### BRANO DI RIFERIMENTO
In ultimo, a riprova delle somiglianze emerse – pur con le dovute proporzioni – fra il mondo dello scrittore reggiano e certe soluzioni ricorrenti nella narrativa kafkiana, vorrei citare queste parole, tratte da una lettera scritta a Enrico Vallecchi, del 26 dicembre 1948, con cui D’Arzo definisce sinteticamente Il castello di Kafka: … la lettera che non viene mai, la chiamata che si aspetta e non arriva.
La frase – dovrebbe venire in mente subito a tutti coloro che conoscono le opere dello scrittore reggiano – si potrebbe attribuire senza troppe forzature anche al suo Casa d’altri.
Ci sono, citati con essenzialità, gli stessi ingredienti.
Il tema della chiamata, prima di tutto ( non c’è dubbio che il prete si senta convocato a un appuntamento di importanza decisiva, che diventa ben presto esclusivo) che ha assunto nella narrativa novecentesca una portata allegorica non comune, specialmente con Kafka e nell’ambito della letteratura più vicina all’esistenzialismo.

### DATI FORNITI
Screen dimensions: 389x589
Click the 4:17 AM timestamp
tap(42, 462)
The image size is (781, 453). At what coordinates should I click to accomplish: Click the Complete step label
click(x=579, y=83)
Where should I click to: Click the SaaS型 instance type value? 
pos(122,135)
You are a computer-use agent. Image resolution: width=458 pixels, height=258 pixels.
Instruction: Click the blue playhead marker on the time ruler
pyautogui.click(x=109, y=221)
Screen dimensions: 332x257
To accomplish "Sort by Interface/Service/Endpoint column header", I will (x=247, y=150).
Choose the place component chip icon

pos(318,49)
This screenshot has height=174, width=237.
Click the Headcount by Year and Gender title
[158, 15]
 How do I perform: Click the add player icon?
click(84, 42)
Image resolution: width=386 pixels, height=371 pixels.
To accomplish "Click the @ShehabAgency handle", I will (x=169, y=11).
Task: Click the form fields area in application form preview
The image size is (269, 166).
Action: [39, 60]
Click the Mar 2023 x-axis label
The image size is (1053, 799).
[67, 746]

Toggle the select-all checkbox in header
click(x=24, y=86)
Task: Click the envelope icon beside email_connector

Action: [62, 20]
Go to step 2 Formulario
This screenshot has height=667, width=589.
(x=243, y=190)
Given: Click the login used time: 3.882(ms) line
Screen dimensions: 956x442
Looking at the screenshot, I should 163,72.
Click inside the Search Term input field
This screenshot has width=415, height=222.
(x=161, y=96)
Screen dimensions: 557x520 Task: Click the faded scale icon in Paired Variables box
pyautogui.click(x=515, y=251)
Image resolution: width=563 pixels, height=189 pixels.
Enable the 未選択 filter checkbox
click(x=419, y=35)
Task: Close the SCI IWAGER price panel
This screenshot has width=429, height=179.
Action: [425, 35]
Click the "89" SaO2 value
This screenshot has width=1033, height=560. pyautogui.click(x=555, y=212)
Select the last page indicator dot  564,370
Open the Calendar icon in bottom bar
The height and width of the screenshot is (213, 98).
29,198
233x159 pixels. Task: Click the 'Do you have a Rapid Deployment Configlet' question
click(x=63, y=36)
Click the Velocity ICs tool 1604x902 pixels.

### COMPITO RICHIESTO A
Nel brano su D'Arzo e Kafka, a chi è indirizzata la lettera del 26 dicembre 1948?
### COMPITO RICHIESTO B
Ricopia dal brano su D'Arzo e Kafka il testo compreso tra "Ci sono, citati" e "più vicina all’esistenzialismo.", estremi inclusi.
### COMPITO RICHIESTO C
Prosegui il brano su D'Arzo e Kafka, riprendendo subito dopo la sua ultima frase.

### RISPOSTA AL COMPITO A
La lettera è indirizzata a Enrico Vallecchi.

### RISPOSTA AL COMPITO B
Ci sono, citati con essenzialità, gli stessi ingredienti.
Il tema della chiamata, prima di tutto ( non c’è dubbio che il prete si senta convocato a un appuntamento di importanza decisiva, che diventa ben presto esclusivo) che ha assunto nella narrativa novecentesca una portata allegorica non comune, specialmente con Kafka e nell’ambito della letteratura più vicina all’esistenzialismo.

### RISPOSTA AL COMPITO C
E poi la lettera, uno degli strumenti e anche dei simboli della chiamata. Per alcuni aspetti succede, in Casa d’altri, anche se molto più in piccolo, come nei romanzi di Kafka. Gli indizi si moltiplicano, ma questo non fa che aumentare il turbamento, l’attesa, la confusione. C’è la lettera, appunto, che Zelinda porta e si affretta poco dopo a riprendere senza che il parroco possa leggerla, che irrita e accresce la sua irrazionale e ossessiva necessità di sapere, e molti altri minimi segni di intesa, offerte, indecisioni, che non fanno che infittire il mistero. Il prete si sente chiamato in causa con un’urgenza che supera la sua tentazione di tacere, di ritirarsi di fronte a un problema che sa di non poter risolvere; tutte le risposte che gli vengono alle labbra, infatti, sono tragicamente inutili: in realtà non fanno che ripresentare e confermare la domanda.
Il racconto si chiude su questo interrogativo. Come ha scritto Paolo Lagazzi, disponiamo solo della terribile domanda centrale, e di una storia che si chiude circolarmente intorno ad essa senza alcuna apertura ad altri spazi, ad altri sensi.
La domanda della Zelinda è della medesima specie di quelle terribili di cui parla Kafka nel passo che ho riportato dai suoi Diari: un puro segno.